Here is an update on the implementation of the Dodd-Frank derivatives regulation (part of the financial reform and consumer protection law) from JPMorgan (see attached document). For active derivatives end-users the clearing requirement deadline seems to be the end of this year. A good number of them are not even close to being ready and the implementation deadline will likely slip once again.
Of course this is only for products that can be cleared. What happens to derivatives that are not expected to be cleared, at least initially? The CFTC of course is going to impose certain high margin requirements on those (these margins can't be lower than those applied to cleared products.)
But the "non-cleared" margins can't be applied just to US banks because if margins for non-US swaps dealers are lower, US banks will not be able to compete. It means that these margin requirements have to be fairly uniform across jurisdictions, with other regulators playing in the same sandbox. And that's (one of the many areas) where the CFTC is running into difficulties.
IFR: - ... foreign regulators and banks have joined the chorus of disapproval, focusing on the potentially damaging effect margin requirements for uncleared swaps could have.This is not a surprise given that the CFTC has trouble regulating futures brokers in the US - which has been its main job. Now they are trying to dictate global regulation on something the agency has little experience with. Even in the US people are beginning to ask questions.
The most important response to watch for will not be from any individual country’s banking supervisor or US industry group, but from the European Commission’s lead regulator on Internal Market and Services, Michel Barnier.
“We are particularly concerned with potential CFTC margin requirements for swaps that are not cleared through a central counterparty,” Patrick Raaflaub and Mark Branson, the CEO and head of banking regulation at the Swiss Financial Market Supervisory Authority, wrote in a letter to the CFTC in early July. “If such margin requirements are applied to a Swiss-based entity, this may duplicate the requirements and may possibly conflict with international and domestic capital adequacy rules, thereby producing inefficiencies.”

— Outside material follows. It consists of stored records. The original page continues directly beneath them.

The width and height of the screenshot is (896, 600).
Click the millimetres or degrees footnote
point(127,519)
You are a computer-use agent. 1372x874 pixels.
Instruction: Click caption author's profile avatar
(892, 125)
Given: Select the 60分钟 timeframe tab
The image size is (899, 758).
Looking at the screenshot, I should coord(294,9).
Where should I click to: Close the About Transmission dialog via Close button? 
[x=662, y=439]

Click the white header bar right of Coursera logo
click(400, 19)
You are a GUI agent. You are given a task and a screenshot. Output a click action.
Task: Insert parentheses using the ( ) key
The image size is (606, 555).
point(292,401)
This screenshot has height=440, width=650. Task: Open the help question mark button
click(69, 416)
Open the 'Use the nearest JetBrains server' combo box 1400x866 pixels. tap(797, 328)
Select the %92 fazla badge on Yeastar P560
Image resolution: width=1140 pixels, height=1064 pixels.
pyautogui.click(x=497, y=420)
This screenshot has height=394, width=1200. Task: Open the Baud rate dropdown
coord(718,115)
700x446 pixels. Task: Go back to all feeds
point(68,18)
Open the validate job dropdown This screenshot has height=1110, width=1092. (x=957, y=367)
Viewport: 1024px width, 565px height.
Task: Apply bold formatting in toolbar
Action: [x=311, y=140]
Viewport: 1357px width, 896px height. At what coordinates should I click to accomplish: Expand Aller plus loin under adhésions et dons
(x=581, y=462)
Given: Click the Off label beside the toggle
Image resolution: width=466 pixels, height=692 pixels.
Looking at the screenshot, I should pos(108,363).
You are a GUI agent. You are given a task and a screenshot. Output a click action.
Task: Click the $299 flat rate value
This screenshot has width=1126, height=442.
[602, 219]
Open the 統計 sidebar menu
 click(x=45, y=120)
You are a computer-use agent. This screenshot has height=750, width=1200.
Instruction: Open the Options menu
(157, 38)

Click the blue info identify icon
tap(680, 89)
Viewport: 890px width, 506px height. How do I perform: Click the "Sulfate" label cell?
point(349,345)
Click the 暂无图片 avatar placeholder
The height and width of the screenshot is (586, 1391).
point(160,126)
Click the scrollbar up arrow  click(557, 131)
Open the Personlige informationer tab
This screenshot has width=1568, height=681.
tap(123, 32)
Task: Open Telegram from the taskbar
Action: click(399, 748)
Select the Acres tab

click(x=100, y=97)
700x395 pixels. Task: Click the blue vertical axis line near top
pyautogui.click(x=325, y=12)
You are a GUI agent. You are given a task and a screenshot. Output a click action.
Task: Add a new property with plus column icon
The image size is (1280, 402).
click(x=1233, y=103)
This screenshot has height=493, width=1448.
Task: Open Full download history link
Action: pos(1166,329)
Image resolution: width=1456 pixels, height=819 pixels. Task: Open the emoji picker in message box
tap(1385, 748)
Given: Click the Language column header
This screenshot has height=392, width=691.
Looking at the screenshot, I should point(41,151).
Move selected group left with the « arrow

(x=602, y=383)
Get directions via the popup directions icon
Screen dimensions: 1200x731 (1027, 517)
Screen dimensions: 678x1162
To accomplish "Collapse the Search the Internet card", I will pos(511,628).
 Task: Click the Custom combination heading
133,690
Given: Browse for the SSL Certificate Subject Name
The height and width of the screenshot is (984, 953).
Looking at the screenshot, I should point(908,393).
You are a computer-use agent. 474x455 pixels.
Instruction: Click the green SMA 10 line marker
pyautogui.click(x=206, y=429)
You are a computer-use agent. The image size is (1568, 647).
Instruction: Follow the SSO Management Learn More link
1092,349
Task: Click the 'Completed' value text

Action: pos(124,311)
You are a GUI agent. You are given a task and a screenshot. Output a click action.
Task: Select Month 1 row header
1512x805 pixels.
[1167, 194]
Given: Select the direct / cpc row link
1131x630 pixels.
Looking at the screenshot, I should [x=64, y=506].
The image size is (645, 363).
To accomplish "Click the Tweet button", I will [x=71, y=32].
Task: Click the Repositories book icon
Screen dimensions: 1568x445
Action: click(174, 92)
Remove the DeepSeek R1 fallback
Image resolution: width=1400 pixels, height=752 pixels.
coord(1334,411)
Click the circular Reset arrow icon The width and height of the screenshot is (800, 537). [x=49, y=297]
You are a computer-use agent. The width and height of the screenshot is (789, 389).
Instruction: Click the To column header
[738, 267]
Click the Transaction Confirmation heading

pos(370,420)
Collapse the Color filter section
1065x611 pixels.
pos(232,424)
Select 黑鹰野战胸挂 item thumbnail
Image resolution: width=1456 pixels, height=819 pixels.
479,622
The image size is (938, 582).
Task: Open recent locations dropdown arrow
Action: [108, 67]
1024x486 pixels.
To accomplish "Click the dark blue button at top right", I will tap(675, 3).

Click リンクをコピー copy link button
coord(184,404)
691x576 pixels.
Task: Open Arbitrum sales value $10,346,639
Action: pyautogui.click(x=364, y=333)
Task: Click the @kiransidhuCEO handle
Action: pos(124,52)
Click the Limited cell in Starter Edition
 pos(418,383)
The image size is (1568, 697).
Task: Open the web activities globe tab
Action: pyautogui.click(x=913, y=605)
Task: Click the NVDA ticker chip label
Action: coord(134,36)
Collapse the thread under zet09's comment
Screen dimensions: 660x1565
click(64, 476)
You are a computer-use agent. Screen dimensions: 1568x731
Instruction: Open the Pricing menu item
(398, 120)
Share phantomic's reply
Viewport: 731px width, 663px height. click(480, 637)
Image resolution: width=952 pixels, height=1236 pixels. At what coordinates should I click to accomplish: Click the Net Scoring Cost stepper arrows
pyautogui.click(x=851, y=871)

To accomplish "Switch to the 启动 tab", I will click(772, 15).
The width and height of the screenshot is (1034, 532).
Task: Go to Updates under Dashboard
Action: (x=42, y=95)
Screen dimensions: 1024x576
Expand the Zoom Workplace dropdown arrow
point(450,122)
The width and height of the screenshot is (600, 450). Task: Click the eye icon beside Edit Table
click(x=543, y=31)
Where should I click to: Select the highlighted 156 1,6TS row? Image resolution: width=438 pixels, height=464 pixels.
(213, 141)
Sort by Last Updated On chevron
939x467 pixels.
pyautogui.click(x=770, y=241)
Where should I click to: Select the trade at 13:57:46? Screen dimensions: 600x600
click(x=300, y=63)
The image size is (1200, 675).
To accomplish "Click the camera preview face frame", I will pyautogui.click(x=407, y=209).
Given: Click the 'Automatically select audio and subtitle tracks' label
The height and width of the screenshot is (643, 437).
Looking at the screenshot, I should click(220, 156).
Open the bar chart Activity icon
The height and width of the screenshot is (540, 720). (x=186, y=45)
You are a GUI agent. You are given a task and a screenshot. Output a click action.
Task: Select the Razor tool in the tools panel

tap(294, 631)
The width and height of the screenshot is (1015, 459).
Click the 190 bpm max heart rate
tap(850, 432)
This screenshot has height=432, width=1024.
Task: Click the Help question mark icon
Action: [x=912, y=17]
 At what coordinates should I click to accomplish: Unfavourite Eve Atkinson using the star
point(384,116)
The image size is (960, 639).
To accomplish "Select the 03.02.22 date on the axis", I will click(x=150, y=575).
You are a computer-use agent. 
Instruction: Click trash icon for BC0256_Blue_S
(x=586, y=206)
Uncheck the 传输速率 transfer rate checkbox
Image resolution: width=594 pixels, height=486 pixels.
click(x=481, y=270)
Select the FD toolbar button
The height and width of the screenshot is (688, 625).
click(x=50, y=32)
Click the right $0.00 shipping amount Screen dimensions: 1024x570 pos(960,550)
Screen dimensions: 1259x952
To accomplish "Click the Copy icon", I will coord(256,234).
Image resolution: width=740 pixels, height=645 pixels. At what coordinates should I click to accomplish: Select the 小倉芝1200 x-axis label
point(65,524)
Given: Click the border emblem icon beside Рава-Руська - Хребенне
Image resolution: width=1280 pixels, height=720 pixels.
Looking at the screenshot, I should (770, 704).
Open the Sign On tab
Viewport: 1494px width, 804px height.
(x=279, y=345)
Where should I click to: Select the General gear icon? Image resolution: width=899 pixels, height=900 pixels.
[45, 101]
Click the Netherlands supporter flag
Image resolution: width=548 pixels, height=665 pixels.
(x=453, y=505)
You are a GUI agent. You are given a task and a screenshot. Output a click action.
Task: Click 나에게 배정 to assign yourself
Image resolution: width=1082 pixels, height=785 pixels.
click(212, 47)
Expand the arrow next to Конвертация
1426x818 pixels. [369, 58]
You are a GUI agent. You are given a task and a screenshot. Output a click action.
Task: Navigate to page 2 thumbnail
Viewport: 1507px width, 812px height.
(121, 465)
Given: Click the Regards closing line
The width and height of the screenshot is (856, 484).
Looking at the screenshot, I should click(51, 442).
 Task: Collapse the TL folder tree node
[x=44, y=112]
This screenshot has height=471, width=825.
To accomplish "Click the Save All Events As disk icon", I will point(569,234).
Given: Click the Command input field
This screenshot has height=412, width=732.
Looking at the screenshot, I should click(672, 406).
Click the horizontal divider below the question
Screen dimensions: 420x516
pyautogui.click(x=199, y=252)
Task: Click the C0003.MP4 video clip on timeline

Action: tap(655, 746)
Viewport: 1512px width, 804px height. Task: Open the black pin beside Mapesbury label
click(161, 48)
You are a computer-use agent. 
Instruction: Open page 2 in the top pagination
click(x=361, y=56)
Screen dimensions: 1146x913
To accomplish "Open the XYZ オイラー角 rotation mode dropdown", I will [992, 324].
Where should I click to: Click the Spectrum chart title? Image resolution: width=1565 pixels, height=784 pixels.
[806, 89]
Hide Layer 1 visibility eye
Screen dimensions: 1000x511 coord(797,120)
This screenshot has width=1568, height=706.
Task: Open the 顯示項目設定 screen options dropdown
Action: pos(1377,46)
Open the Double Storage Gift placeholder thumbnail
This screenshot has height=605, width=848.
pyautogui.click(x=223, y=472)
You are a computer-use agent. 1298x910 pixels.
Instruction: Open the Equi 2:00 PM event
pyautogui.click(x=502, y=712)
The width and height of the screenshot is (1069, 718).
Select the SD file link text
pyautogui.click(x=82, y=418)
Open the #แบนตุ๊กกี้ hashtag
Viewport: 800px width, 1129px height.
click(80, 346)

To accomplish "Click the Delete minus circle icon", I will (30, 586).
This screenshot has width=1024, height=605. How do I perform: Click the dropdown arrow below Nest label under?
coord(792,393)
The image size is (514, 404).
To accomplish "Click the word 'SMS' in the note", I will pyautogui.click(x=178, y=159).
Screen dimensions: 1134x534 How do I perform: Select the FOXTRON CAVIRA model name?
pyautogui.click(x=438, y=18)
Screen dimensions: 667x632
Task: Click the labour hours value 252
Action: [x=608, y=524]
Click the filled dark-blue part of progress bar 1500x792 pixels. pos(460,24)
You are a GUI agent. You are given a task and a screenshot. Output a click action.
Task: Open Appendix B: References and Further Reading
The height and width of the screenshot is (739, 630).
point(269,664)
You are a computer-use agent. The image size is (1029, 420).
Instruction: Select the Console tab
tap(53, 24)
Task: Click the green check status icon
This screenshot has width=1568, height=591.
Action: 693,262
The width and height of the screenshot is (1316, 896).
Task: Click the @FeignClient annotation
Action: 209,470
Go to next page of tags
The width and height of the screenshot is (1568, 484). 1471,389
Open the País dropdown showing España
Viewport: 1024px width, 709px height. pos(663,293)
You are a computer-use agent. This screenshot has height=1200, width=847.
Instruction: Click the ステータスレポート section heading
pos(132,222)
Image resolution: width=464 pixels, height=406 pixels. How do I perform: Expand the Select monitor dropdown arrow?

“Due to [this] concern, we cannot exclude that FINMA may have to deny financial institutions permission to supply certain information or grant direct access to U.S. supervisors,” they warned.
That statement could be perceived as a shot across the CFTC’s bows in what could become a power-struggle between international regulators, said a regulatory lawyer in New York. FINMA is implying that it would deny Swiss banks the right or ability to comply with certain US regulations, even if Gensler mandated it. The effect of such a move by FINMA could mean a regulatory stalemate for Swiss banks looking to engage in swaps with US persons or their affiliates after Dodd-Frank is fully implemented in the US, the lawyer said.
IFR: - The US Chamber of Commerce submitted a letter this month warning Gensler that foreign regulators may feel the impulse to extend the scope of their derivatives regulations back into the US due to the “extraterritorial application of derivatives regulation”. David Hirschmann, the author of the letter, added that an “overly broad” application could put foreign branches of US firms at a competitive disadvantage – criticism US banks have repeatedly raised.This process has been fraught with problems from the beginning. Zealous, politically motivated, and an inexperienced group has been at this for years, introducing tremendous uncertainties into the implementation process and incremental risks into the derivatives market as a whole.